Sejarah BarongAda banyak versi tentang sejarah barong di Banyuwangi. Namun, maknanya tetap sama, "
kebersamaan "
Wujud Sakral Barong Ada yang mengisahkan, barong bermula dari pertarungan dua bangsawan sakti dari Bali dan
Blambangan. Mereka, Minak Bedewang dan Alit Sawung. Tanpa penyebab jelas, keduanya
terlibat pertarungan hebat. Mereka bertarung tanpa henti hingga jangka waktu lama. Tak satu
pun yang terluka. Masing-masing menggunakan wujud sakti yang mengerikan, seekor harimau
besar dan burung garuda. Dua perwujudan ini bertarung dahsyat. Suaranya menggelegar
persis halilintar. Meski saling serang, kedua kesatria itu tetap sama kuatnya. Hingga munculah
suara aneh dari langit. Suara tanpa rupa itu mengingatkan agar menghentikan pertempuran.
Keduanya diminta berdamai. Akhirnya, kedua wujud menyeramkan itu bersatu. Sejak itu,
masyarakat Using memiliki wujud barong sebagai simbol kebersamaan.
Masyarakat Osing dari Banyuwangi, Jawa Timur, memiliki karakteristik yang berbeda dengan
masyarakat Jawa Timur pada umumnya. Salah satunya terlihat dari upacara barong ider bumi.
Upacara ini rutin diadakan setiap tahun, pada hari kedua Bulan Syawal.
Upacara barong ider bumi merupakan ritual pengusir bahaya dan permohonan kesuburan
kepada Sang Maha Kuasa.
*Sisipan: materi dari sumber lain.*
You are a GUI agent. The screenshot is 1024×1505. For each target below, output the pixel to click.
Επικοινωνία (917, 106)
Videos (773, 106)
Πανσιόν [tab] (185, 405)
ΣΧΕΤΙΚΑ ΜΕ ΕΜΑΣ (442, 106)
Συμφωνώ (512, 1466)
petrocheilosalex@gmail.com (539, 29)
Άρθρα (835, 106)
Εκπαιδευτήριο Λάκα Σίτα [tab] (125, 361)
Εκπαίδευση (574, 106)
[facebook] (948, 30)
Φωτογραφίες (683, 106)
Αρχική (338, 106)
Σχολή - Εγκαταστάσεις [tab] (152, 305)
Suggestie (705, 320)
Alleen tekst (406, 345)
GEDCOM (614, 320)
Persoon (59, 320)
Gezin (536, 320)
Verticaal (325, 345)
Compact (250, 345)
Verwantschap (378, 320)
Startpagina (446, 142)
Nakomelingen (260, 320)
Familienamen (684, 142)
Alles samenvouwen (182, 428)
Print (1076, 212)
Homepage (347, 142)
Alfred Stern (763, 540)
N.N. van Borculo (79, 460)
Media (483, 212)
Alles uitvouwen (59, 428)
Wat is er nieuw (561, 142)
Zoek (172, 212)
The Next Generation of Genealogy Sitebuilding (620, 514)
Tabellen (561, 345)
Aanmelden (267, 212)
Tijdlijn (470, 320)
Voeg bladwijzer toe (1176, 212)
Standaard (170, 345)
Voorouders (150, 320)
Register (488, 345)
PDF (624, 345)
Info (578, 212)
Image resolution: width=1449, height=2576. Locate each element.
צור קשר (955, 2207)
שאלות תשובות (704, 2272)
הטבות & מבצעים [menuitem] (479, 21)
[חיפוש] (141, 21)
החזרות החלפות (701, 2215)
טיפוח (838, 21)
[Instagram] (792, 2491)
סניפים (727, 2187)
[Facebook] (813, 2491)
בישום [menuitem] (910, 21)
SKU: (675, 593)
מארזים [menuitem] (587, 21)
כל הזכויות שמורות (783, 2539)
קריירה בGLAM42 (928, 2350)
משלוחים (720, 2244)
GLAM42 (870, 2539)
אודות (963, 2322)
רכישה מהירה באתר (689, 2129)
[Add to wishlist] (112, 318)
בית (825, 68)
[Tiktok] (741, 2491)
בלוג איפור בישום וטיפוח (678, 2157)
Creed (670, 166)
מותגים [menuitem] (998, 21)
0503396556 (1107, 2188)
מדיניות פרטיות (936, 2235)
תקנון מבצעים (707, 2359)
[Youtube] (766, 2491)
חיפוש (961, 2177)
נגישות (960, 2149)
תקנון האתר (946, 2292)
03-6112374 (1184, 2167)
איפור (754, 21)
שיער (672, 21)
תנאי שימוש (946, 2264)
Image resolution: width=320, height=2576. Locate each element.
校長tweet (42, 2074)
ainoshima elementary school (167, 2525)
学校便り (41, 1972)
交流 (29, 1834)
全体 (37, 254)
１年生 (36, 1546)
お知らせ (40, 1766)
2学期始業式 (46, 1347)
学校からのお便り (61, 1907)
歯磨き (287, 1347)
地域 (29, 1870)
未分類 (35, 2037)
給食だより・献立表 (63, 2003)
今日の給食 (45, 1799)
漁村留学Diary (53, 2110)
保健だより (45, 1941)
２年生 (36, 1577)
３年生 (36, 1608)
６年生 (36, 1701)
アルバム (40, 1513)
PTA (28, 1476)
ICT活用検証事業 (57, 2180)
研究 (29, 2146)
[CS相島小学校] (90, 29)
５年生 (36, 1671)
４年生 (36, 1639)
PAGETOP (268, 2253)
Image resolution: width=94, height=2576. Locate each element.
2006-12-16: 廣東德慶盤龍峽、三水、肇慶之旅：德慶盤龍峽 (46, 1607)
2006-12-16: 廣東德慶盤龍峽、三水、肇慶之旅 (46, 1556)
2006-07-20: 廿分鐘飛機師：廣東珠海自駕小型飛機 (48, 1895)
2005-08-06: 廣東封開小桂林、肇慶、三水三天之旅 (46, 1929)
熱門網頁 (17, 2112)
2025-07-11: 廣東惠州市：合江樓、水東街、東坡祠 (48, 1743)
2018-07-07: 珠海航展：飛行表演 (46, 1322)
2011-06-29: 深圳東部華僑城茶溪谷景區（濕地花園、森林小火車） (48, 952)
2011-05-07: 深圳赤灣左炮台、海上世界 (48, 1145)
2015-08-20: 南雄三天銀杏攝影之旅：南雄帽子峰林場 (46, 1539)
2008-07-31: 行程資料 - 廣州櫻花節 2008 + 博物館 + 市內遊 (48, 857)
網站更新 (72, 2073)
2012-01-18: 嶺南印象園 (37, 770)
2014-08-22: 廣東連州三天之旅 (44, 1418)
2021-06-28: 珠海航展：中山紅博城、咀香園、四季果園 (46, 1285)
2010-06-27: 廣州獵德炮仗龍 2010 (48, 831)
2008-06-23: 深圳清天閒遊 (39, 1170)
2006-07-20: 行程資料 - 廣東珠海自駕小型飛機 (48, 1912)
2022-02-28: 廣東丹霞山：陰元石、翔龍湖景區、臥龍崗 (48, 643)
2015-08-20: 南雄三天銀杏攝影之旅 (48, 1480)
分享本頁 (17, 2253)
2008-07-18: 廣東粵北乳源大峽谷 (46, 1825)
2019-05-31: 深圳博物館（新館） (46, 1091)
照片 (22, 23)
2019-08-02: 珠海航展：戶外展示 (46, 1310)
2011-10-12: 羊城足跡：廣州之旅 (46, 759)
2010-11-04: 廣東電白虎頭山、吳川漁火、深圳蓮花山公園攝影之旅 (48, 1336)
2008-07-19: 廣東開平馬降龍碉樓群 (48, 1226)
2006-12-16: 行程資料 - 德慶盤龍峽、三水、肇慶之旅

Selain itu, upacara ini dipercaya sebagai ritual pensucian diri dari
segala kesalahan yang dilakukan selama setahun dan penyembuhan terhadap wabah penyakit.
Tradisi ini telah berjalan selama puluhan tahun, salah satu sumber sejarah menyebutkan ritual
ini pertama kali diselenggarakan sekitar tahun 1940-an.
Dalam upacara ini, masyarakat setempat mengarak sesosok barong berkeliling desa. Barong
merupakan tokoh mitologis yang berasal dari budaya Bali. Barong dianggap sebagai raja dari
para arwah dan simbolisasi kebaikan. Pengarakan barong berkeliling desa dimaksudkan untuk
mengusir kejahatan, hawa nafsu, dan keburukan yang menghalangi datangnya keberuntungan
dan kemakmuran bagi segenap masyarakat desa.
Arak-arakan ritual Barong Ider Bumi diikuti berbagai lapisan masyarakat desa dari anak-anak
hingga para sepuh. Dalam pelaksanaanya, upacara ini juga dimeriahkan dengan berbagai
kesenian khas Banyuwangi, seperti tari gandrung, burdah, singo-singoan, dan hadrah kuntulan.
Sepanjang perjalanan, dilakukan pembacaan macapat atau tembang Jawa kuno yang
merupakan bentuk doa kepada Tuhan dan roh nenek moyang. Seiring menguatnya pengaruh
Islam, macapat ini diawali dengan doa dalam bahasa Arab dan pembacaan Al-Fatihah.